How do you show a more complete description of the aligned entries?

Question

How do you show a more complete description of the aligned entries?

thomashjordan opened this issue 2 years ago · 4 comments

Hello,

First of all I want to say that I really like this python package. I think it is really neat!

I am currently having the problem that the labels for the various sequences are cut off.
According to how I understand the code, if I have a fasta file containing aligned sequence records with the format

>Genus1 species1 strain1 | accession_number1
----M----AD---A
>Genus2 species2 strain2 | accession_number2
----M----SD---A
etc.

Then when I run the package on that particular fasta file, only the Genus is shown on the left of each sequence.
Since I have files with many species of the same genus, I also cannot use the sorted=True setting when creating the MsaViz object, as I then get a "Duplicate values" error.

If I switch the format of my alignment files around in order to have the first thing be the accession_number, the sorted=True setting functions as intended but I am left with a figure showing only the accession_numbers as a description, which makes interpreting the results hard.

Current format:

>accession_number1 | Genus1 species1 strain1
----M----AD---A
>accession_number2 | Genus2 species2 strain2 
----M----SD---A
etc.

Am I doing something wrong currently, or is there some setting to ensure that the full title of the sequence record is shown?

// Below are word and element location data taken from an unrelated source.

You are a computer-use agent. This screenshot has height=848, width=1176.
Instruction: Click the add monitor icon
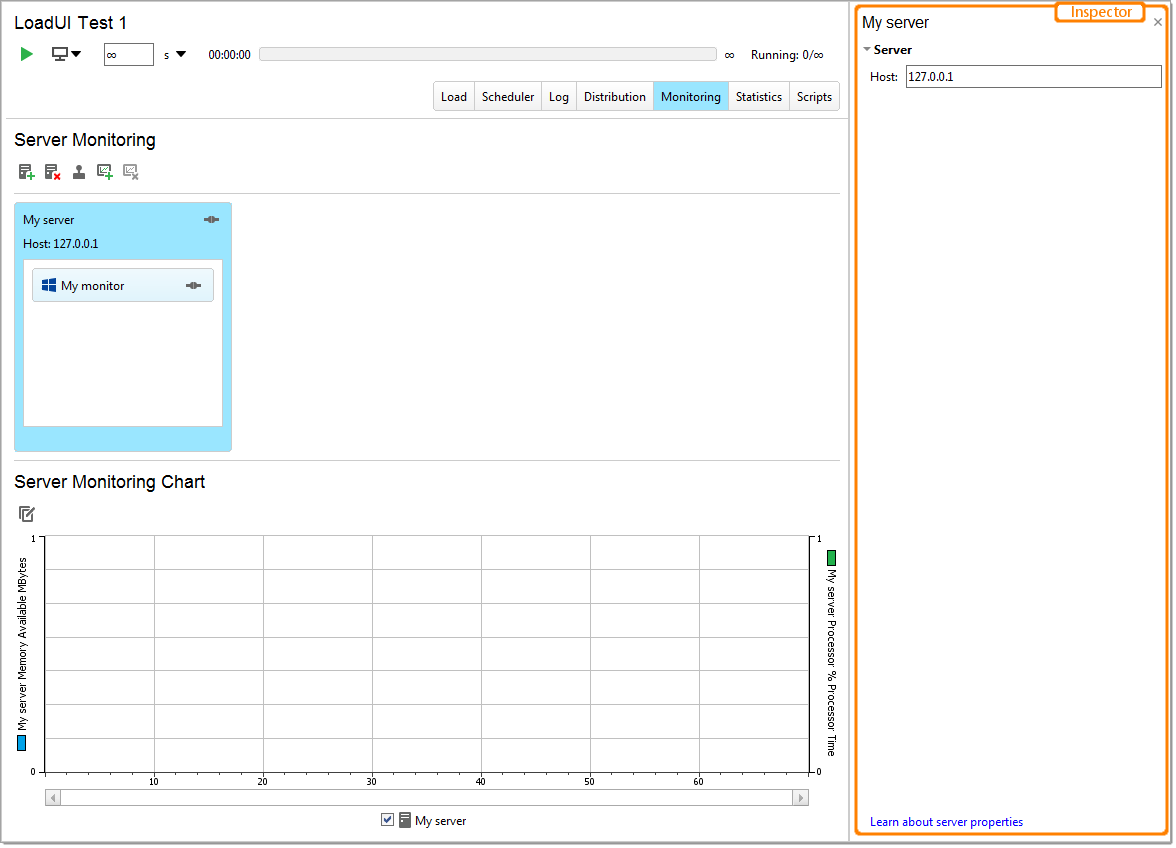(x=79, y=171)
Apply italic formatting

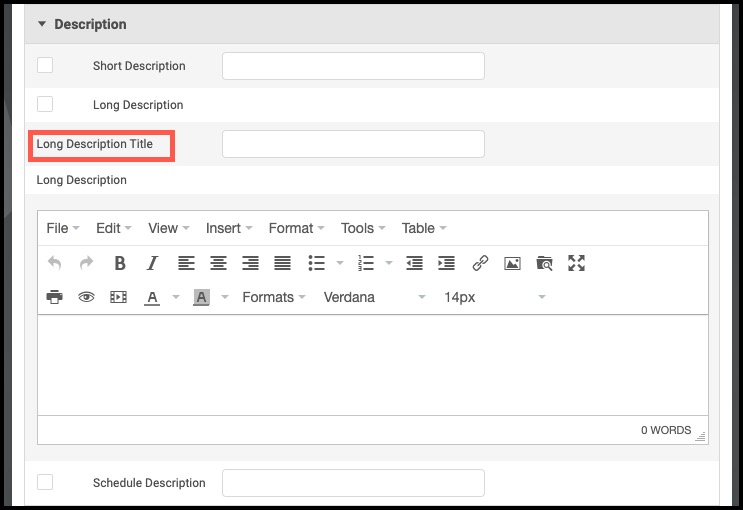[x=152, y=263]
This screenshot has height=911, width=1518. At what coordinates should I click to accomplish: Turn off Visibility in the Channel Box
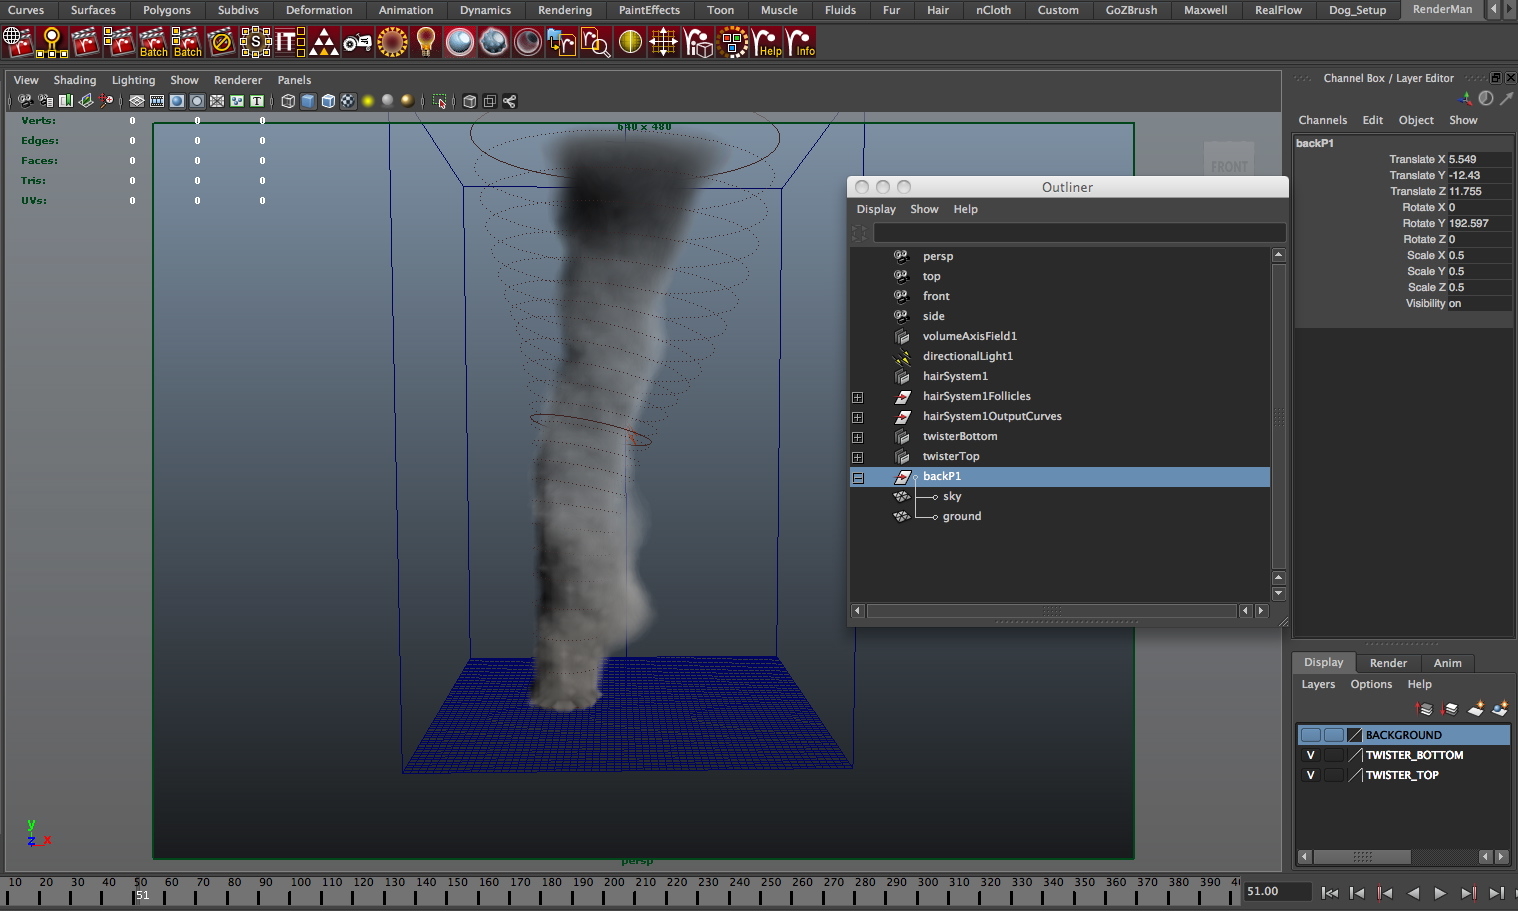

Minimal working example assuming switched fasta files:


def make_pymsaviz_plot(path, name, outname, min_gap_length = 5, gap_fraction=0.05, gap_char="-", variable_consensus=0.4, variable_char="x", show_count=True, show_consensus=True, color_scheme="Clustal", sorted = False):
    # create the input and output file names
    infile = os.path.join(path, name)
    outfile = os.path.join(path, outname)

    # parse the input fasta file into an array of sequences
    sequences = []
    for record in SeqIO.parse(infile, "fasta"):
        sequences.append(record.seq)

    # for every position in the alignment, count the number of gaps and variable characters
    gap_count = np.zeros(len(sequences[0]))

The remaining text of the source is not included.